# Document extract:

-- start --

As a research tool, Goodman has developed a computer programming language called Church — after the great American logician Alonzo Church — that, like the early AI languages, includes rules of inference. But those rules are probabilistic. Told that the cassowary is a bird, a program written in Church might conclude that cassowaries can probably fly. But if the program was then told that cassowaries can weigh almost 200 pounds, it might revise its initial probability estimate, concluding that, actually, cassowaries probably can’t fly.

“With probabilistic reasoning, you get all that structure for free,” Goodman says. A Church program that has never encountered a flightless bird might, initially, set the probability that any bird can fly at 99.99 percent. But as it learns more about cassowaries — and penguins, and caged and broken-winged robins — it revises its probabilities accordingly. Ultimately, the probabilities represent all the conceptual distinctions that early AI researchers would have had to code by hand. But the system learns those distinctions itself, over time — much the way humans learn new concepts and revise old ones.

-- end --

# Stated exercise 1:
Can you reproduce the passage on the Church programming language between "As a research" and "probably can’t fly.", inclusive?
# Stated exercise 2:
Would you write the next part of the passage on the Church programming language, picking up after its final sentence?

# Data supplied:
-- start --

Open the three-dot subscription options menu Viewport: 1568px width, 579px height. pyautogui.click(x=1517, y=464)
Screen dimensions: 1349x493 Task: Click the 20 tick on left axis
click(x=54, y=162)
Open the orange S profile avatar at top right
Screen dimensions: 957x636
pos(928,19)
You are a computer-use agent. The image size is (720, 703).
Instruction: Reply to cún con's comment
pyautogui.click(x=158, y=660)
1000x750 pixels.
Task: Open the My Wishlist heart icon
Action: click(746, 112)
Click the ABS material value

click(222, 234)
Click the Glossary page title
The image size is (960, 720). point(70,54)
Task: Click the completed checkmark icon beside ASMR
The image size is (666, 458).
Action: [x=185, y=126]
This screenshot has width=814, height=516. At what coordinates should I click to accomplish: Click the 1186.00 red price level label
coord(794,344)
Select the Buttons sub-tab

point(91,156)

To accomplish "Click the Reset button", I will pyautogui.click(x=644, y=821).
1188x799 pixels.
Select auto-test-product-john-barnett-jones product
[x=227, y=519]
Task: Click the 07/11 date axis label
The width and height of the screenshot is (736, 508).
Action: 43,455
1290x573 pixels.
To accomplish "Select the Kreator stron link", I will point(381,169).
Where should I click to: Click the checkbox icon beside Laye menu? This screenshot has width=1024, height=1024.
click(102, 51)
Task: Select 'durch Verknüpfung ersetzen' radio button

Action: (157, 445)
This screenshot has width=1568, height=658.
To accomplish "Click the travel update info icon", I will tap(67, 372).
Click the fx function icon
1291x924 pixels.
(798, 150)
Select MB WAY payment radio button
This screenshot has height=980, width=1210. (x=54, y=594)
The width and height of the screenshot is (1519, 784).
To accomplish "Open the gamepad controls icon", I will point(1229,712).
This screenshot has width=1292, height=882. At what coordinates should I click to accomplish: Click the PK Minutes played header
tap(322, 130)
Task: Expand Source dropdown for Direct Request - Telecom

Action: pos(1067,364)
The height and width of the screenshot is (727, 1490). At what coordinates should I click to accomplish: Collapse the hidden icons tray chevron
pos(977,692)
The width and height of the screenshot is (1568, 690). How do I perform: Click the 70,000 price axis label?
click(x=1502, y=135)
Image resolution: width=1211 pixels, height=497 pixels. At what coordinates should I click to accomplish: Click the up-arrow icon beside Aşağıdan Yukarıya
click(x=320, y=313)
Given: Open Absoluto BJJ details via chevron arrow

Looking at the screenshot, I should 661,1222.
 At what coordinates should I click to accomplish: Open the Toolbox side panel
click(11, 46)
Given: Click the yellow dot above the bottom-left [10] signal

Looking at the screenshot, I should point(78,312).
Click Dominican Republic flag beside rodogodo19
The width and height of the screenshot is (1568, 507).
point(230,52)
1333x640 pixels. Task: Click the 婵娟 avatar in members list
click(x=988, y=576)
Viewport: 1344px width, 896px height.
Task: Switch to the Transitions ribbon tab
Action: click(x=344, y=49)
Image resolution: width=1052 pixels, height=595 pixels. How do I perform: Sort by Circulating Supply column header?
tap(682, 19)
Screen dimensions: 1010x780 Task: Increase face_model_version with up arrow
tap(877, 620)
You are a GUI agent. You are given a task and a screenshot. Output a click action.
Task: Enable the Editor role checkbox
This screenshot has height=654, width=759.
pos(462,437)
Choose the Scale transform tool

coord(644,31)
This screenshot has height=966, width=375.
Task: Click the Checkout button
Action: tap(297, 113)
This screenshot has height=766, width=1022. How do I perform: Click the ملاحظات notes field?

-- end --

# Written answer 1:
As a research tool, Goodman has developed a computer programming language called Church — after the great American logician Alonzo Church — that, like the early AI languages, includes rules of inference. But those rules are probabilistic. Told that the cassowary is a bird, a program written in Church might conclude that cassowaries can probably fly. But if the program was then told that cassowaries can weigh almost 200 pounds, it might revise its initial probability estimate, concluding that, actually, cassowaries probably can’t fly.

# Written answer 2:
“What’s brilliant about this is that it allows you to build a cognitive model in a fantastically much more straightforward and transparent way than you could do before,” says Nick Chater, a professor of cognitive and decision sciences at University College London. “You can imagine all the things that a human knows, and trying to list those would just be an endless task, and it might even be an infinite task. But the magic trick is saying, ‘No, no, just tell me a few things,’ and then the brain — or in this case the Church system, hopefully somewhat analogous to the way the mind does it — can churn out, using its probabilistic calculation, all the consequences and inferences. And also, when you give the system new information, it can figure out the consequences of that.”

(MIT: A Grand Unified Theory of Artificial Intelligence)

(Art is by Barry Underwood)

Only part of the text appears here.